Solens betydelse för skörd i den ätliga trädgården

University essay from SLU/Department of Agricultural Biosystems and Techology

Abstract: New sustainable cultivation systems are on the rise where edible perennial plants play a central role. The interest in growing food for the household has increased, perhaps as an effect of increased distrust of food production and a desire to do something good in a climate-threatened world. But to grow we are completely dependent on sunlight and in today’s small gardens it is not always possible to influence how much sunlight enters the garden. The question that is studied in this work is whether it is possible to create a permanent garden, with the main purpose of contributing with harvest to the household, in gardens that are limited in size and have different access to sunlight. The first part of the study concerns sunlight and how different the light quality is in Sweden during the year. Furthermore, how and why plants have adapted to different lighting conditions is studied. In a case study, the light is analysed in two example gardens, where the availability of light is different, and then a plant proposal has been created that is adapted to the lighting conditions in the examples. The conclusion of the work is that it is quite possible to create an edible garden both in gardens with low light conditions and high light conditions but the type of edible plants is different.

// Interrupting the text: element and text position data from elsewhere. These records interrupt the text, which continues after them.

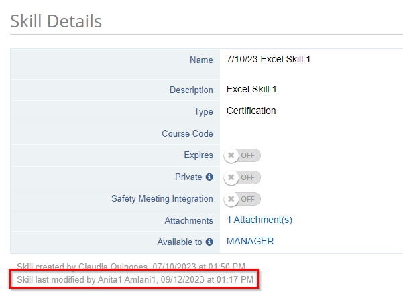Click the MANAGER link
Screen dimensions: 403x292
coord(250,241)
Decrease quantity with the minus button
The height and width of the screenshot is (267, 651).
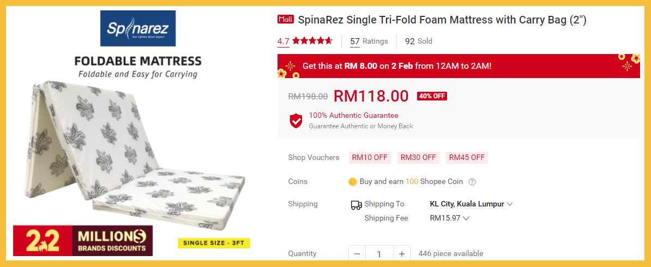pyautogui.click(x=357, y=254)
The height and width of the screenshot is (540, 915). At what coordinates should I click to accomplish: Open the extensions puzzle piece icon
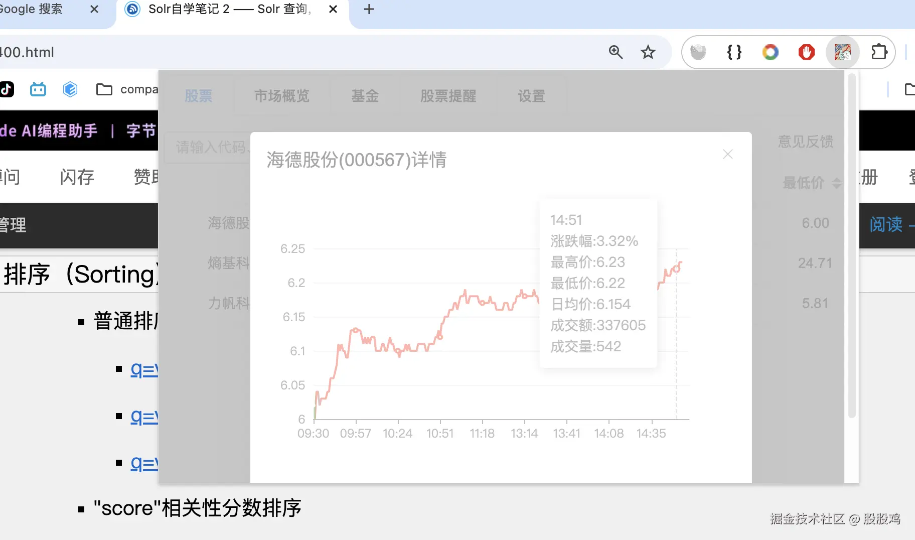879,52
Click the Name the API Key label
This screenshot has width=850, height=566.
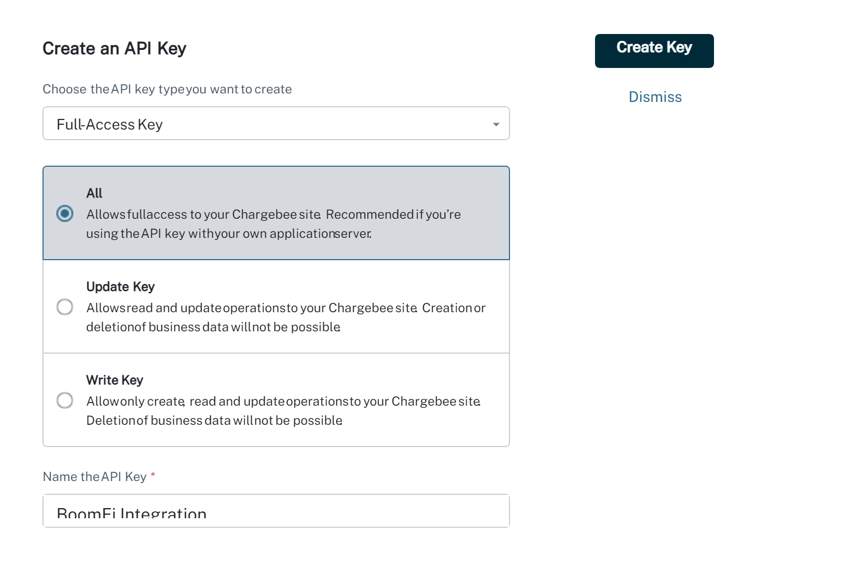pos(95,477)
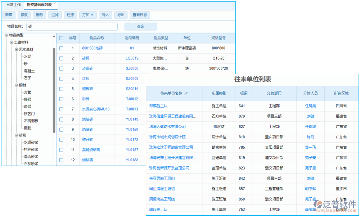Close the 物资基础库列表 tab

(54, 3)
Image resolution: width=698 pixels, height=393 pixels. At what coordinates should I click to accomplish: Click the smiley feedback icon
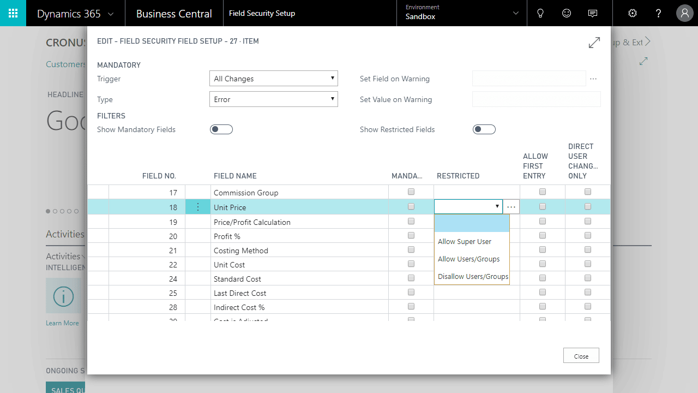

In gardens with more shade, it is mainly plants that can supply green edible parts, such as leaves, which are dominant while in a sunny garden the conditions are better for fruit-bearing plants. Creating a permanent edible garden requires that plants must be included, which are usually classified as ornamental plants. It has also been discovered that literature often describes soil conditions to a much greater extent than light conditions, although the availability of sunlight is often much more difficult to influence.